Mit "Kampfgeschrei" auf Polizisten

Osnabrück (rll). Sie gilt als die "Mutter Courage der autonomen Szene": Die Krankengymnastin Hildegard Winkler (38) stand gestern vor dem Amtsgericht, weil sie Widerstand gegen die Polizei geleistet hatte. Im März 2002 bei einem Info-Stand der NPD, im November bei einer Sitzung des Jugendhilfeausschusses im Rathaus. Das Urteil: 60 Tagessätze á 20 Euro.

Mehr als 50 Sympathisanten drängten sich vor dem Amtsgericht. Hineingelassen wurden etwa 30, weil nur so viele Stühle in den Saal passten. Drinnen und draußen zeigte die Polizei Präsenz, wegen der umfangreichen Personenkontrollen konnte die Verhandlung erst mit einer halben Stunde Verspätung beginnen.

Gewalttätigkeiten gegenüber Polizisten, Landfriedensbruch und grobe Störungen warf der Staatsanwalt der Angeklagten vor. Am 23. März 2002 hatte die Stadt Osnabrück der NPD erlaubt, in der Fußgängerzone über ihre politischen Ziele zu informieren. Als rund 50 linke Demonstranten den Info-Stand der Rechtsextremen stürmen wollten, sahen sie sich einer Polizeikette gegenüber. Nach den Zeugenaussagen war es die Angeklagte, die sich mit "Kampfgeschrei" auf die Polizisten stürmte, um die Kette zu durchbrechen. Drei Beamte hatten Mühe, ihr die Handschellen anzulegen.

Widerspenstig gegenüber der Staatsgewalt soll sie sich auch verhalten haben, als ihr autonomes Clübchen am 7. November 2002 mit Transparenten im Rathaus auftauchte. Dort wollte sich der Jugendhilfeausschuss mit der Forderung nach einem "Autonomen Zentrum" befassen. Am Rande dieses Geschehens habe sie einen Polizisten getreten und in die Hand gebissen, lautete ein weiterer Anklagepunkt. Doch die Angaben der als Zeugen geladenen Beamten wiesen Widersprüche auf.

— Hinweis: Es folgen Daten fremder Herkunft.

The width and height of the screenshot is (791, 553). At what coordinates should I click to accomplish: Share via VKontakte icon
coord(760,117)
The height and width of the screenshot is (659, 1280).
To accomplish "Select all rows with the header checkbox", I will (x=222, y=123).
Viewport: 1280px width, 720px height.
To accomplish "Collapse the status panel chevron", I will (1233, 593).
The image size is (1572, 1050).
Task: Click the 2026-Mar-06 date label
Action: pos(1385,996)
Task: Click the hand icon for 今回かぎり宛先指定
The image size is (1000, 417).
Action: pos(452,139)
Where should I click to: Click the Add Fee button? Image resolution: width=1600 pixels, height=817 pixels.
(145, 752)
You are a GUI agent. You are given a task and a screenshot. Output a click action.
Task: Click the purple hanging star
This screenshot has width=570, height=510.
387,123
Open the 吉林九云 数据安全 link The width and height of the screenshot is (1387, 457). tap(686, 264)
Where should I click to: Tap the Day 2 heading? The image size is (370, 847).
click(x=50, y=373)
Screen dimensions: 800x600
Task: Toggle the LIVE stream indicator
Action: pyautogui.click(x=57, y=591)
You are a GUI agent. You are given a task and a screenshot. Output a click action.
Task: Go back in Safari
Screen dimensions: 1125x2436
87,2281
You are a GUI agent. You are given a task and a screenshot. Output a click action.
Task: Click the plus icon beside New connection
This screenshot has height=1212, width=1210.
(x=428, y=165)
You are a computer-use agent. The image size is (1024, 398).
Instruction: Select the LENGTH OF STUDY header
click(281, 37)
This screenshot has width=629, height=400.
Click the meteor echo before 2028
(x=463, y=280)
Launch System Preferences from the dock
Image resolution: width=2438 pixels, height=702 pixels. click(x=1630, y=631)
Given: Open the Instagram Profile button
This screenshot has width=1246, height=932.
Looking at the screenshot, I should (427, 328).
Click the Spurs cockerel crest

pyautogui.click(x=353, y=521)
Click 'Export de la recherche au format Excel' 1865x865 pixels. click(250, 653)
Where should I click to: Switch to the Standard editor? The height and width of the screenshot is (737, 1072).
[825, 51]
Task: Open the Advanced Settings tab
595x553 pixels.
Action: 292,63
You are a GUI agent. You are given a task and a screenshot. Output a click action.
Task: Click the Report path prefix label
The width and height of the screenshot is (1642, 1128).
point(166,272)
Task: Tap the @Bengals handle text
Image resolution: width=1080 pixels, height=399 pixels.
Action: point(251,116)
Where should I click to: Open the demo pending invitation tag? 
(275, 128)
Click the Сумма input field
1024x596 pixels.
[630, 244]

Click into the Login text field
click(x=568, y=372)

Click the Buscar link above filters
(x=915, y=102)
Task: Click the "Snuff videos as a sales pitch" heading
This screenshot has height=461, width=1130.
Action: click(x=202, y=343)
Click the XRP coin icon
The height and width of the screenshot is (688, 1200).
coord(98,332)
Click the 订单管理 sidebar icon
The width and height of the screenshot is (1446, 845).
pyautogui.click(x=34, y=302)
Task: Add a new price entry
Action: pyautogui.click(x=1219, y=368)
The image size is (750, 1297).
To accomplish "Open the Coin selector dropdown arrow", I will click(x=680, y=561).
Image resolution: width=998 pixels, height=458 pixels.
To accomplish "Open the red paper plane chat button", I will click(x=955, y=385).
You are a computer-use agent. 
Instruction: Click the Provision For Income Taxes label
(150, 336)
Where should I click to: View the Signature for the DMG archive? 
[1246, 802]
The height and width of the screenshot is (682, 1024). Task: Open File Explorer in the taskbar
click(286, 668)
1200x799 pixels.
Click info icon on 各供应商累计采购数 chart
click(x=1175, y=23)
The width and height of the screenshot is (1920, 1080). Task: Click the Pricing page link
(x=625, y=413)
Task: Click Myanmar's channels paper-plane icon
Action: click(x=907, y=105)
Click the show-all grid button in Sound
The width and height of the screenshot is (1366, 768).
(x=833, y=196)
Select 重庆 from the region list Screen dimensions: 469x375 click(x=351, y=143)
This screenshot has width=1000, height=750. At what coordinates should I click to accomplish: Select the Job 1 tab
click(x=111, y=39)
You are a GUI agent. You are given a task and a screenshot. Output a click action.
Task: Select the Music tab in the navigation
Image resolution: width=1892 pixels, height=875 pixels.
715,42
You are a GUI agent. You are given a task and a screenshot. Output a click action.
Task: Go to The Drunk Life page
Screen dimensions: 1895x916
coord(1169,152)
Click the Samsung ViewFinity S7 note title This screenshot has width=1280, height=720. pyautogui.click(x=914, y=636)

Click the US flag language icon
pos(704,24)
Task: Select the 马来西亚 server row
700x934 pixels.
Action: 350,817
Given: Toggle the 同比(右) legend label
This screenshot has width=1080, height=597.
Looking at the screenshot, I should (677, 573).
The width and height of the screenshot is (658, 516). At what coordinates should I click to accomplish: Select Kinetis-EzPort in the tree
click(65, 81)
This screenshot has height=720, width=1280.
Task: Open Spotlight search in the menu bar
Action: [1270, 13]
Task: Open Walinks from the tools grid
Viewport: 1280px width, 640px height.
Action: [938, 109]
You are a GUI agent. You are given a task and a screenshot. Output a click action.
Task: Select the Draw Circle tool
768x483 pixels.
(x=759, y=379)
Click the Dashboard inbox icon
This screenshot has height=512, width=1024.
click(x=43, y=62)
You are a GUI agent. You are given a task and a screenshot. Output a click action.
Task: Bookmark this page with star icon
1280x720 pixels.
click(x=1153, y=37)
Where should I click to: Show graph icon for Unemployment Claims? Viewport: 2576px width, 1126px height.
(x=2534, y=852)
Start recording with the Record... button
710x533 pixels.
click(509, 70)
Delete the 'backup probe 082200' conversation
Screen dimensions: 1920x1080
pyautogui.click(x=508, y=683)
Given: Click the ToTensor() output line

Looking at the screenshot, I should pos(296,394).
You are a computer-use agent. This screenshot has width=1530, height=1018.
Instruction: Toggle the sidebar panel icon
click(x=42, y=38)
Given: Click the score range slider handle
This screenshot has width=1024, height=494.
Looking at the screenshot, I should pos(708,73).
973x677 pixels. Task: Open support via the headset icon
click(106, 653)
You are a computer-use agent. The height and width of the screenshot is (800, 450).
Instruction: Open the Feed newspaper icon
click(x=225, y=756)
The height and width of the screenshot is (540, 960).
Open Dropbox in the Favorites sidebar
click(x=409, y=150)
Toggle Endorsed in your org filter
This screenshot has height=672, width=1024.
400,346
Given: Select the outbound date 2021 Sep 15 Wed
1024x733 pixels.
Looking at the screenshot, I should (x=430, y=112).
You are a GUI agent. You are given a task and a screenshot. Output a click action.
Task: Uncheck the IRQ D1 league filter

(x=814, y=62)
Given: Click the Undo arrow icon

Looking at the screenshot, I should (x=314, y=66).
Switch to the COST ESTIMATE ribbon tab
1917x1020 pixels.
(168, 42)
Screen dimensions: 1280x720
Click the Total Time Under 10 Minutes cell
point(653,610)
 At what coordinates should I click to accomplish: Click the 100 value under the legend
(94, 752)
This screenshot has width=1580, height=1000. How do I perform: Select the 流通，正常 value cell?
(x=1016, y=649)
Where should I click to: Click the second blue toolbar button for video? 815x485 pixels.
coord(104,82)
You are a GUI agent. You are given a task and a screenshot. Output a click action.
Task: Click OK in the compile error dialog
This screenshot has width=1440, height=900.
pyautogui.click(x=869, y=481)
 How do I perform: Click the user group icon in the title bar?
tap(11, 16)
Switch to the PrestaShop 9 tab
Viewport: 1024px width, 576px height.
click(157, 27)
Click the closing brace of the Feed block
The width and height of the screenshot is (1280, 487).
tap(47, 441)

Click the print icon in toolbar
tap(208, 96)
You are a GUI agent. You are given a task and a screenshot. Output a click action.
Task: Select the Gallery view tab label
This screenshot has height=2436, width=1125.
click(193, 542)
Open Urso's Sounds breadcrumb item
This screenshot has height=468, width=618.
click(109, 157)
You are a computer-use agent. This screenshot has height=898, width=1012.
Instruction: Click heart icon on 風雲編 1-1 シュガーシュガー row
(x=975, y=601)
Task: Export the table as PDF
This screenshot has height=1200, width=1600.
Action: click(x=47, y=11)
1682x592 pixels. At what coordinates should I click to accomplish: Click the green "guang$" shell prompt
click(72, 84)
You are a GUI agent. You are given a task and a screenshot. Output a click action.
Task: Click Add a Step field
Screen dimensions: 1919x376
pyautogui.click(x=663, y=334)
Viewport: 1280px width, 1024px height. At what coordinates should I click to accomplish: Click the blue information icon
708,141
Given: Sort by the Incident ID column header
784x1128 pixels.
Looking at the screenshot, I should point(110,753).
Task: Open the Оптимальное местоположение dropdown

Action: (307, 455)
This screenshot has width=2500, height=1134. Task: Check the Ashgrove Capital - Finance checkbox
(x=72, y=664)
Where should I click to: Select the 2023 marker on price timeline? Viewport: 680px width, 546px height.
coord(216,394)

Hildegard Winkler, die als Vorsitzende des Vereins Avanti ein Aushängeschild der Osnabrücker Antifa-Szene ist und mit Namen in der Zeitung genannt werden möchte, nutzte ihren gestrigen Prozess als Forum für ihre Politik. Auf die Vorwürfe des Staatsanwalts ging sie nur am Rande ein. Statt dessen verlas sie eine auf drei Seiten getippte Erklärung, in der sie ihre Beweggründe für den Kampf gegen "Rassismus, Antisemitismus, Sexismus und Ausländerfeindlichkeit" darlegte. Dabei berief sie sich auf den von der Bundesrepublik proklamierten "Aufstand der Anständigen" gegen den Rechtsextremismus, warf den Behörden aber vor, sie bagatellisierten die Gefahr.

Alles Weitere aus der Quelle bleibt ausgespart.